As he left the bar at the end of the night, he was attacked in the car park and abducted. It is pretty much accepted that he was tortured before being brutally murdered by the IRA. The IRA later put out a statement saying he had been shot. Despite wide-ranging searches at the time, his body has never been found. He was 28.
On 15th May this year I raised a Point of Order in the House of Commons to mark the 41st anniversary of the murder. Captain Nairac was serving as a liaison officer for military intelligence when he was murdered, although it appears he was working very much on his own on the night in question.
Robert Nairac wasn’t in any way a typical Guards officer. He was a Catholic, born in Mauritius, of Anglo/French/Mauritian descent. I knew him well, not least because he was the first of many to break my nose. When I came to know him, he had just been transferred from the 2nd Battalion Grenadier Guards based in Hong Kong to our company - 3 Company 1st Battalion based at Chelsea Barracks. On arrival in 3 Company, he started a new boxing club in the gym and many of the young soldiers signed up. He was a very good boxer, having boxed at Ampleforth, and having earned a boxing blue at Oxford. He was very down to earth; if you caught him with a good punch, he would often acknowledge it later in the evening by leaving several pints on the bar of the NAFFI!
As a soldier, Robert Nairac is best described as a soldier’s soldier; one minute leaving my nose in a mess, the next dishing out military discipline. As he was my Captain in 3 Company, I seemed to be on the receiving end of both all too often.

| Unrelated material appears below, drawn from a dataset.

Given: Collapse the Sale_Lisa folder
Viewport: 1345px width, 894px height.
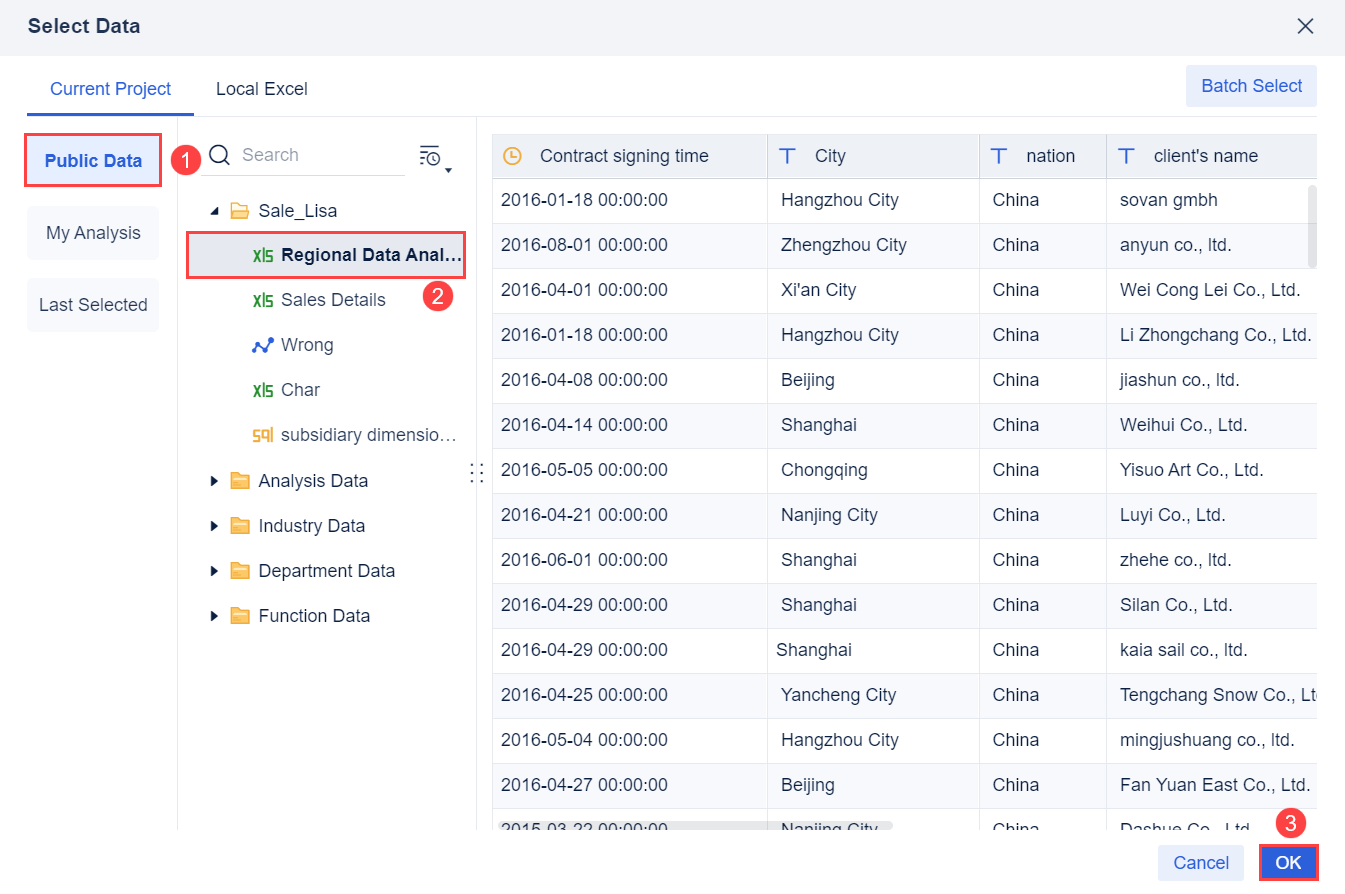Looking at the screenshot, I should (x=214, y=211).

He had a real presence and to us troops was a great Captain and we would follow him anywhere.
When we deployed to Northern Ireland in 1975 though, he wasn’t with us. By then, he had moved to another unit also in Northern Ireland.

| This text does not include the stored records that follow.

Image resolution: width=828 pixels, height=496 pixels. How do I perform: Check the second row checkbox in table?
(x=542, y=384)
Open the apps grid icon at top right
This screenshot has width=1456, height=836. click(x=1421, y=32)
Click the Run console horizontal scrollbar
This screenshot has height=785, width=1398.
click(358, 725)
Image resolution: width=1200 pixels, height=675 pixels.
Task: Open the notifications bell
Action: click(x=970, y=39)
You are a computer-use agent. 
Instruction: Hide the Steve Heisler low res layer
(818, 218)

It is often reported that he was either unbelievably brave or incredibly reckless. Without doubt, he was certainly a bit of a maverick. It appears that on that fateful night he was acting purely alone, without the army knowing what he was doing or where he was, but I don’t buy the notion that he was reckless. He was far too clever and calculating to be that. Just as with his boxing, he would have carefully calculated the risks of what he was doing and weighed them against the need for intelligence. On that fateful night in May 1977, however, he paid with his life.

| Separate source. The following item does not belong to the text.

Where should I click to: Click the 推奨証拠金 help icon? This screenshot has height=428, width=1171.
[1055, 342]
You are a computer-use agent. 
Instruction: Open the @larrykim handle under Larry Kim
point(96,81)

To this day nobody has come forward to tell us all what happened to him. The cowards who, almost certainly, tortured him following his abduction and then murdered him in cold blood, know where he lies.
He, and so many others, gave so much for the peace that Northern Ireland enjoys today. But for Captain Robert Nairac’s family, there cannot be any true peace until they know the truth and can lay him to rest.
To me, he was most definitely an incredibly brave young man. Isn’t it time my former Captain can rest in peace?